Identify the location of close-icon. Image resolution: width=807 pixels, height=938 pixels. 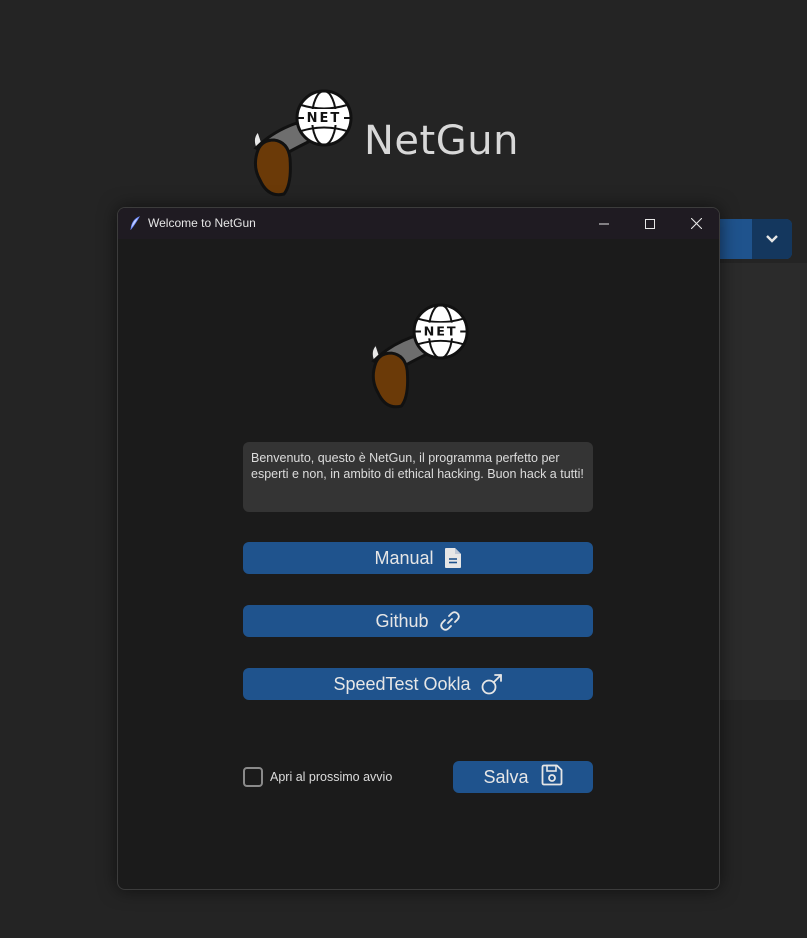
(696, 224).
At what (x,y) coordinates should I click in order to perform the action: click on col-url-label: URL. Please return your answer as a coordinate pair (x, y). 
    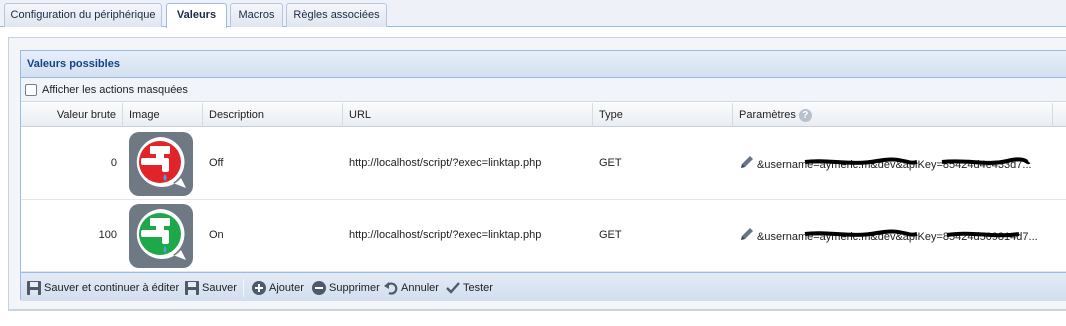
    Looking at the image, I should click on (360, 115).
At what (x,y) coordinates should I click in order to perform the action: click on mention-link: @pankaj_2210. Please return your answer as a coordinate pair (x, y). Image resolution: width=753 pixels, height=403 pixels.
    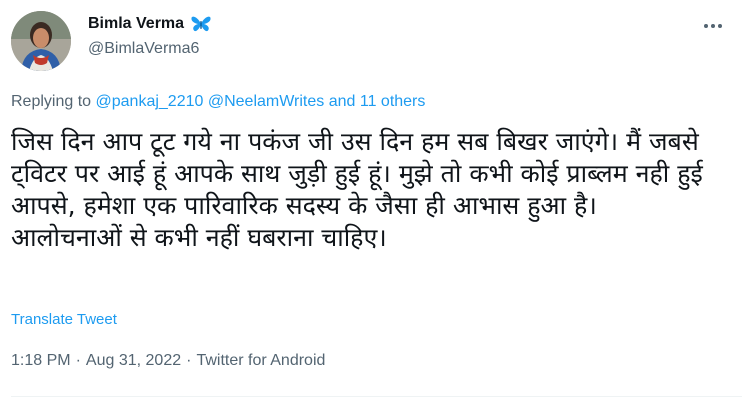
    Looking at the image, I should click on (150, 102).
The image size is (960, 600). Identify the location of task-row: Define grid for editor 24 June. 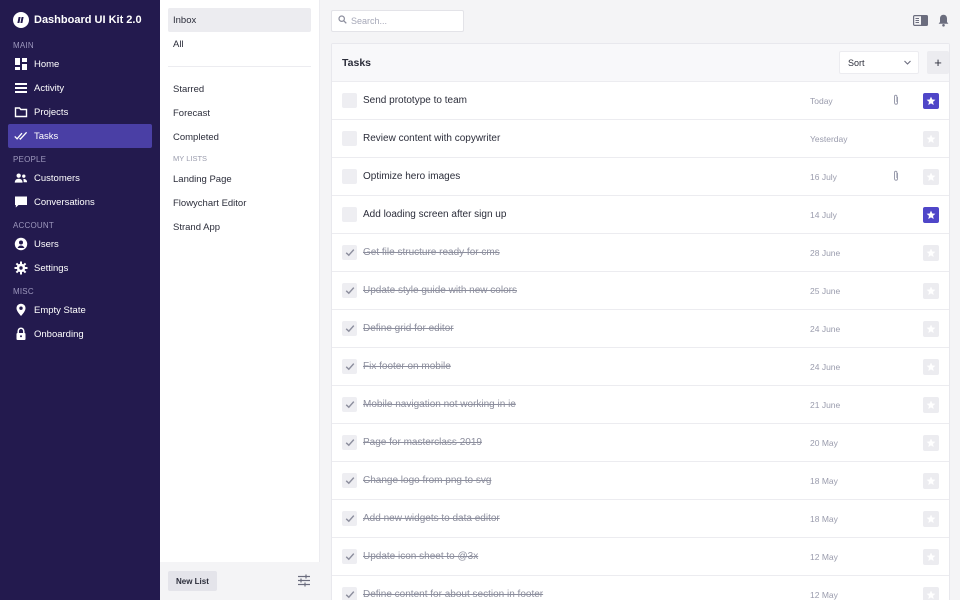
(640, 329).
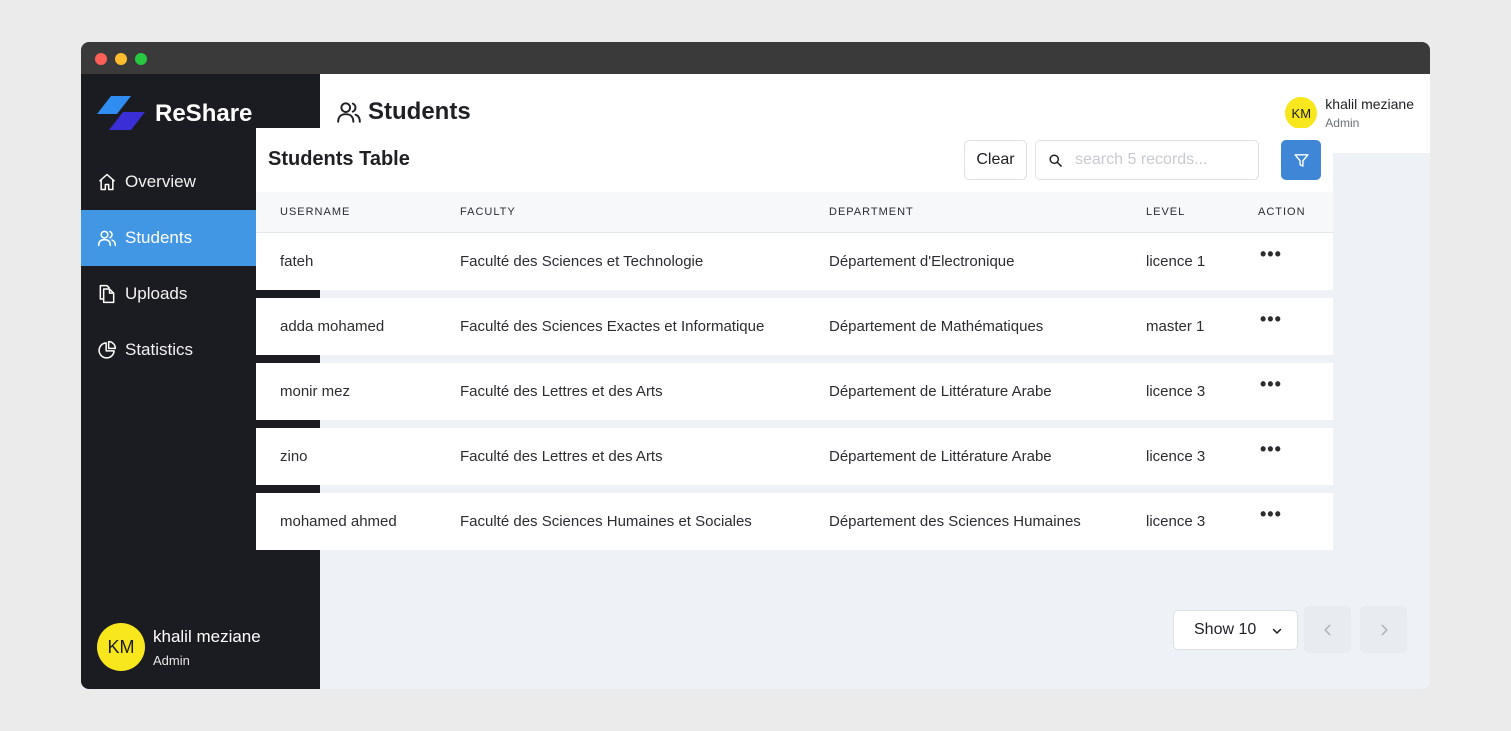 The width and height of the screenshot is (1511, 731). Describe the element at coordinates (160, 350) in the screenshot. I see `sidebar-item-label: Statistics` at that location.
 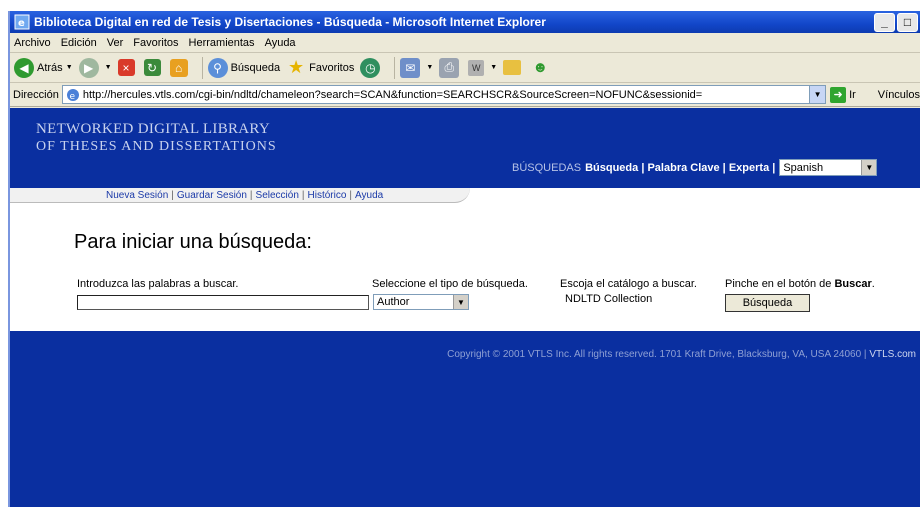 I want to click on folder-button, so click(x=514, y=68).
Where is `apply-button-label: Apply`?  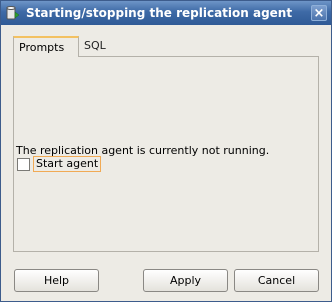 apply-button-label: Apply is located at coordinates (186, 280).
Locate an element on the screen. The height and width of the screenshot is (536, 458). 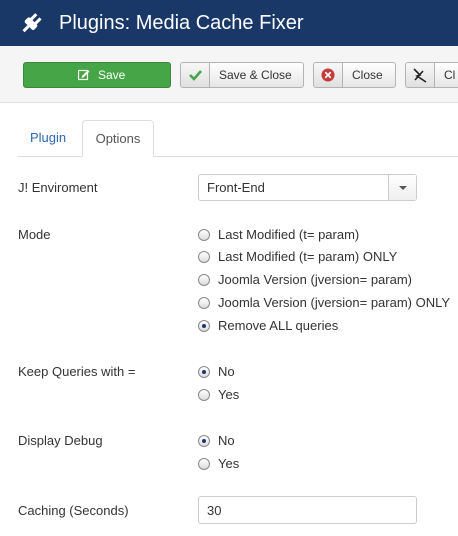
radio-label: Joomla Version (jversion= param) ONLY is located at coordinates (334, 302).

Directions ->
Quote the records word for word, from the beginning through the line containing "Looking at the image, I should click on (360, 115).", without the pictures.

Response to the exercise ->
Identify the location of close-icon. Image resolution: width=807 pixels, height=938 pixels. 
(696, 224).
At what (x,y) coordinates should I click in order to perform the action: click on col-url-label: URL. Please return your answer as a coordinate pair (x, y). 
    Looking at the image, I should click on (360, 115).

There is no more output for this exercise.